Meer kans op dambordjes bieden Zuid-Frankrijk, Italië en de Balkan. Op het Iberisch Schiereiland woont een verwante vlinder: het Spaans dambordje. Gescheiden door de Pyreneeën heeft die zich tot aparte soort ontwikkeld. Op de Balkan komt naast het dambordje ook het oostelijke dambordje voor.
Op wandelvakantie in Noordwest-Kroatië zien we veel dambordjes. Ze fladderen om ons heen en in de warmte kost dat die druktemakers vast veel energie. Ze strijken dan ook voortdurend neer op bloemen om bij te tanken. Lila en paarse bloemen hebben hun voorkeur. We zien ze meestal op beemdkroon en verwanten, maar ook op knoopkruid en distels. Een enkele keer zien we een avontuurlijk dambordje dat zich aan een gele composiet waagt.

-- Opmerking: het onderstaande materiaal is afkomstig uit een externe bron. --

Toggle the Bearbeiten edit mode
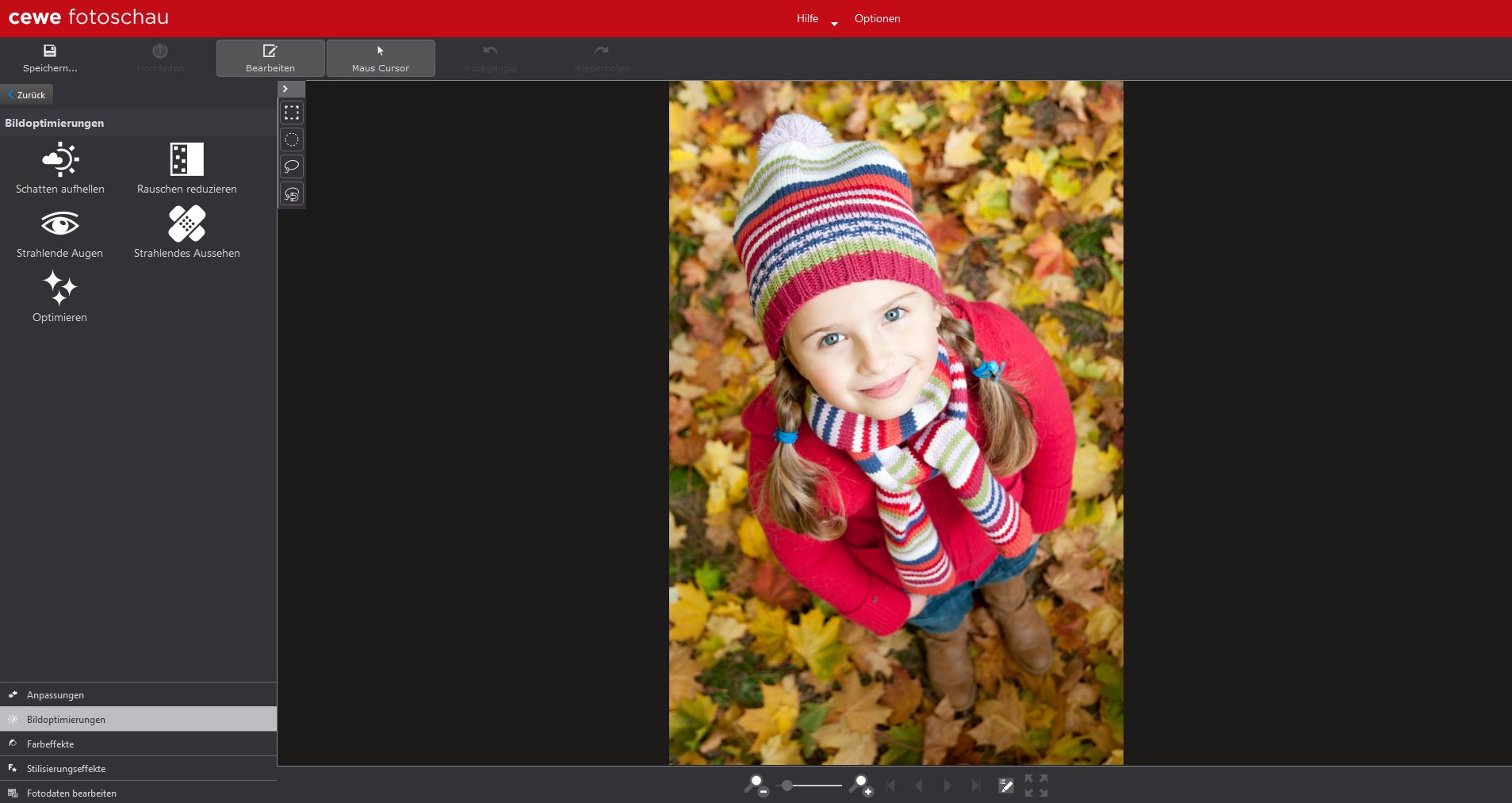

Ik hoop op een oostelijk dambordje, want we wandelen ongeveer langs de grens van diens verspreidingsgebied, maar hoeveel dambordjes we ook zien, er zit niet één oosterling tussen.
Mannetjesdambordjes maken patrouillevluchten om vrouwtjes te versieren of andere mannetjes te verjagen. Vrouwtjesdambordjes kunnen eitjes afzetten op een plant, maar laten ze vaak tijdens de vlucht uit de lucht vallen, op zonnige plekken met korte begroeiing. Als de rups uit het eitje komt, gaat ie eten. Dat doet hij het liefst ’s nachts. In de herfst kruipt ie in een graspol voor een winterslaap. Op de eerste zonnige dagen ontwaakt hij en eet ie verder, tot ie zich eind juni kan verpoppen tot dambordje. Dat verpoppen doet hij in een opgerold blaadje.